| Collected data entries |
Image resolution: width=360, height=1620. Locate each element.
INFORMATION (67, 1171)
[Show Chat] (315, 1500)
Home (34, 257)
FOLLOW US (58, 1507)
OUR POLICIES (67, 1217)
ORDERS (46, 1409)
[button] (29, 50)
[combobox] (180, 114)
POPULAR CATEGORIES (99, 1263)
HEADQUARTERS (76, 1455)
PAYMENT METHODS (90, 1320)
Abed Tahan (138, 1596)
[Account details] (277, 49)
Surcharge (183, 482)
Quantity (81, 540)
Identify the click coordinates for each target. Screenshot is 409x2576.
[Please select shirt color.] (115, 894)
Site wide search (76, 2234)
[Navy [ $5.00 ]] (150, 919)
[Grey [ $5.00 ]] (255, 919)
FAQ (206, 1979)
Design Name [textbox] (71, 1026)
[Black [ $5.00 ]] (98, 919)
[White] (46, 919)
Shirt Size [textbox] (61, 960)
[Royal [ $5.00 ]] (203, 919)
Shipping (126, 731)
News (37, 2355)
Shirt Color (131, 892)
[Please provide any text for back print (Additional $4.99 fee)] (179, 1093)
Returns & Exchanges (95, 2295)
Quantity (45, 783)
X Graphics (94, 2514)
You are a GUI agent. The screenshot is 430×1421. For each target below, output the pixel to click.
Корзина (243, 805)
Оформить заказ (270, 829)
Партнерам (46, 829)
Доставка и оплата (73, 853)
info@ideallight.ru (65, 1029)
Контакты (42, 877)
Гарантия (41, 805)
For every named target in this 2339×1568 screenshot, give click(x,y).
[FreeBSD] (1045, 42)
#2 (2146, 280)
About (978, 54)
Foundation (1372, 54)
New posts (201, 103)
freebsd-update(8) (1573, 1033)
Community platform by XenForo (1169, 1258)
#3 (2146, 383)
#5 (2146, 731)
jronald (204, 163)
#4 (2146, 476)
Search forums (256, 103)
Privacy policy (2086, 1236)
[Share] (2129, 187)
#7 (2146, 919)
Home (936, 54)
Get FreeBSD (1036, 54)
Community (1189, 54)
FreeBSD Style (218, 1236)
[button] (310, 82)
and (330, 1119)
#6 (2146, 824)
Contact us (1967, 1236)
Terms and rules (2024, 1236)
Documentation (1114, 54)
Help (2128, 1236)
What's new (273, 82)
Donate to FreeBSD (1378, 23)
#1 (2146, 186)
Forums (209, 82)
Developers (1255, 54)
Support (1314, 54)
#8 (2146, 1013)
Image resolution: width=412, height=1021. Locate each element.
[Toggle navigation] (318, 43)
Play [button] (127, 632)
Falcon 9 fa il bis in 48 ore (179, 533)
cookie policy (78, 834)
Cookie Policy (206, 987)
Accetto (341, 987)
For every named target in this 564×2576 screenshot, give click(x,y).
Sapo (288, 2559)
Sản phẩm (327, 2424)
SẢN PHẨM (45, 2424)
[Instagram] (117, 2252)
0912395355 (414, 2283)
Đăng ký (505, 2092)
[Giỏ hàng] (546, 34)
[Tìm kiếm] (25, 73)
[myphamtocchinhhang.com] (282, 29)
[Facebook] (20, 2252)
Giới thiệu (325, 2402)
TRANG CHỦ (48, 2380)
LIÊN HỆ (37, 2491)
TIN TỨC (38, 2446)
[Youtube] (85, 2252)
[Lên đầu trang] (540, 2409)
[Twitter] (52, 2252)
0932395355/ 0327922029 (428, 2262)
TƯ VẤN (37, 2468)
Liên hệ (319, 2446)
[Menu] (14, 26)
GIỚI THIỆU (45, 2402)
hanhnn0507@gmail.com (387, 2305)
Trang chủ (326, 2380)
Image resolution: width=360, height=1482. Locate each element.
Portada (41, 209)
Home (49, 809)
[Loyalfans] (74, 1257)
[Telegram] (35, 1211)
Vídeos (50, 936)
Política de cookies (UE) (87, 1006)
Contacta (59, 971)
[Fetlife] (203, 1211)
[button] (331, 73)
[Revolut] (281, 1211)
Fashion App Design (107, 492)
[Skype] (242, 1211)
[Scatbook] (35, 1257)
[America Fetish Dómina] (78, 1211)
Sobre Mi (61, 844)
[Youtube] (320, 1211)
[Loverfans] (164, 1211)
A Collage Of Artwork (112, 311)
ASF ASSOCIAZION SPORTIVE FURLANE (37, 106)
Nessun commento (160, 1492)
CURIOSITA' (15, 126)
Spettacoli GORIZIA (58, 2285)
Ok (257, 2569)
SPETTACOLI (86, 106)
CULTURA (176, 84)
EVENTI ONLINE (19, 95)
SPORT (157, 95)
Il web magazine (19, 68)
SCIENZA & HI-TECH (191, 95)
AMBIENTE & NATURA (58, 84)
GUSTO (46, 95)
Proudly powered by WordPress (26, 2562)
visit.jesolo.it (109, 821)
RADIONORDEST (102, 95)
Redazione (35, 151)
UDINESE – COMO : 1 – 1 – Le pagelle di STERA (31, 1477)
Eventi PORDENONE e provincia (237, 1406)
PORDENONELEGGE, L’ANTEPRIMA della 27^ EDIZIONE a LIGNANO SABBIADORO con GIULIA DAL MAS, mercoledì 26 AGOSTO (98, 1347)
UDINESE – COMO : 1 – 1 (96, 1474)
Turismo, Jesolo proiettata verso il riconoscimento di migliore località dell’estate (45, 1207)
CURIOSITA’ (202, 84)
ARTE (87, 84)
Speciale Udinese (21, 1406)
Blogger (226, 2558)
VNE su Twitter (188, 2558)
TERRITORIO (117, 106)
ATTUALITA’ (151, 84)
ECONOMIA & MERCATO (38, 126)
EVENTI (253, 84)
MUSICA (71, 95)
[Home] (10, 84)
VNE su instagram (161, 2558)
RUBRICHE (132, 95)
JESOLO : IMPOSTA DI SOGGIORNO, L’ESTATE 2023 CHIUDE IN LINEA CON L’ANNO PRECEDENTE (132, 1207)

| Problem statement |
Each line of the records, from the opening one through the line holding "Quantity (81, 540)", should be restated word for word, with nothing else in the answer.

| Answer section |
Image resolution: width=360, height=1620. Locate each element.
INFORMATION (67, 1171)
[Show Chat] (315, 1500)
Home (34, 257)
FOLLOW US (58, 1507)
OUR POLICIES (67, 1217)
ORDERS (46, 1409)
[button] (29, 50)
[combobox] (180, 114)
POPULAR CATEGORIES (99, 1263)
HEADQUARTERS (76, 1455)
PAYMENT METHODS (90, 1320)
Abed Tahan (138, 1596)
[Account details] (277, 49)
Surcharge (183, 482)
Quantity (81, 540)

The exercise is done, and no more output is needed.